Comparison of clinical outcomes between high-flow nasal cannula and non-invasive ventilation in acute exacerbation of COPD: a meta-analysis of randomized controlled trials

BMC Pulm Med. 2025 Aug 26;25(1):405. doi: 10.1186/s12890-025-03873-w.

ABSTRACT

BACKGROUND: High-flow nasal cannula (HFNC) has recently emerged as a promising alternative to non-invasive ventilation (NIV) for patients with chronic obstructive pulmonary disease (COPD). However, direct comparative evidence on the clinical efficacy of HFNC versus NIV in acute exacerbations of COPD (AECOPD) remains limited and inconclusive.

METHODS: A systematic search of PubMed, EMBASE, Cochrane Library, and Web of Science was conducted up to January 2025 for randomized controlled trials (RCTs) comparing HFNC and NIV in AECOPD patients. Outcomes included mortality, treatment failure, intubation rates, and treatment intolerance.

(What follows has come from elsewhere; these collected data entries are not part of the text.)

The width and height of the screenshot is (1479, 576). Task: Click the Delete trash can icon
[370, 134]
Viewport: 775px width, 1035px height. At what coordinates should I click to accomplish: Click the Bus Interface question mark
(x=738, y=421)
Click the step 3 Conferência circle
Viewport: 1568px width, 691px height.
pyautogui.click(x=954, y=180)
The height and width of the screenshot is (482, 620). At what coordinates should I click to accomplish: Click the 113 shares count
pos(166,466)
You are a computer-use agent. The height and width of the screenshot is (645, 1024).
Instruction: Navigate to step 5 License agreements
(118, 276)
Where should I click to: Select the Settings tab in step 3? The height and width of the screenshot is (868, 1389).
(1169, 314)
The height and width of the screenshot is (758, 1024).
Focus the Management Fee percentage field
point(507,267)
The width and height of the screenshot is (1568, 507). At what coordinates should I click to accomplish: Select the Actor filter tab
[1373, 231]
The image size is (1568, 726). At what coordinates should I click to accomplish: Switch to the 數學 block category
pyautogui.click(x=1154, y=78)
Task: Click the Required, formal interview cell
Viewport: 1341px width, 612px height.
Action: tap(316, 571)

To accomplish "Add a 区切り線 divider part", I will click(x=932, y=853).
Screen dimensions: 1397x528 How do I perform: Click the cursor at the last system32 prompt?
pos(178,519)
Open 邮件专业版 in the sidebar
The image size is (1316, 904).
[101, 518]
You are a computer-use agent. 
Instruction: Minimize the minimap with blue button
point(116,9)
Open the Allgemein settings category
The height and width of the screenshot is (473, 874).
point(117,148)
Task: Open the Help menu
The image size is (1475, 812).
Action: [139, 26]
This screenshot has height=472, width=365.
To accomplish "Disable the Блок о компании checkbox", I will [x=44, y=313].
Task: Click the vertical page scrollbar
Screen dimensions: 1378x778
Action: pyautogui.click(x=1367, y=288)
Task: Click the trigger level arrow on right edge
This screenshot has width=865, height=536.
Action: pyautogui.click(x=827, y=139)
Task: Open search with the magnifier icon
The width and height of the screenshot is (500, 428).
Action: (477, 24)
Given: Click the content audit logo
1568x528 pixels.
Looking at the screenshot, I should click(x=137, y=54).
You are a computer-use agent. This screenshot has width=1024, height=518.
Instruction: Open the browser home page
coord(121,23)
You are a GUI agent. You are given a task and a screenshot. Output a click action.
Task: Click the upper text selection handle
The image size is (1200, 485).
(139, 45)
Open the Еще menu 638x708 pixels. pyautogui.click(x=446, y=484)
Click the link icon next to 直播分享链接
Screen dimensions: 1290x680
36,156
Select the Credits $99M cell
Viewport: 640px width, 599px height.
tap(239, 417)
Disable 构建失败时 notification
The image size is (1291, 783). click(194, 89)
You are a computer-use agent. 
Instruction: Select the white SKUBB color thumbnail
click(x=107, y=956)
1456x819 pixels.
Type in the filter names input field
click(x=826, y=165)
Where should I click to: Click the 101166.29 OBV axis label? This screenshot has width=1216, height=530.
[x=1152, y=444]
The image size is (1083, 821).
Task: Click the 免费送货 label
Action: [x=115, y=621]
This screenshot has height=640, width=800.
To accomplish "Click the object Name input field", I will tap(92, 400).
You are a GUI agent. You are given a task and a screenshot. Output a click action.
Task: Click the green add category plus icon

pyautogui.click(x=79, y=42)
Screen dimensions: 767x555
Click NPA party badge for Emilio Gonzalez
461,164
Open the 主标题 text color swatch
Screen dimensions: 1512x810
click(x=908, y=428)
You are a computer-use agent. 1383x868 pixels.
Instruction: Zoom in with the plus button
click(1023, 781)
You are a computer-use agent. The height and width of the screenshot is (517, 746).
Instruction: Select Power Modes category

RESULTS: Nine RCTs involving 786 patients were included in the meta-analysis. No significant differences were observed in mortality (I2 = 0.0%, P = 0.818; RR 1.000, 95% CI 0.638 to 1.569, P = 0.999) or intubation rates (I2 = 22.1%, P = 0.253; RR 1.401, 95% CI 0.790 to 2.484, P = 0.249). Although HFNC significantly reduced treatment intolerance (I2 = 0.0%, P = 0.976; RR 0.145, 95% CI 0.048 to 0.438, P = 0.001), it showed a non-significant trend toward a higher treatment failure rate compared to NIV (I2 = 36.2%, P = 0.180; RR 1.553, 95% CI 0.955 to 2.524, P = 0.076).

CONCLUSION: HFNC therapy showed a trend towards a higher treatment failure rate compared to NIV, though the difference was not statistically significant. No significant differences were found in mortality or intubation rates between the two groups.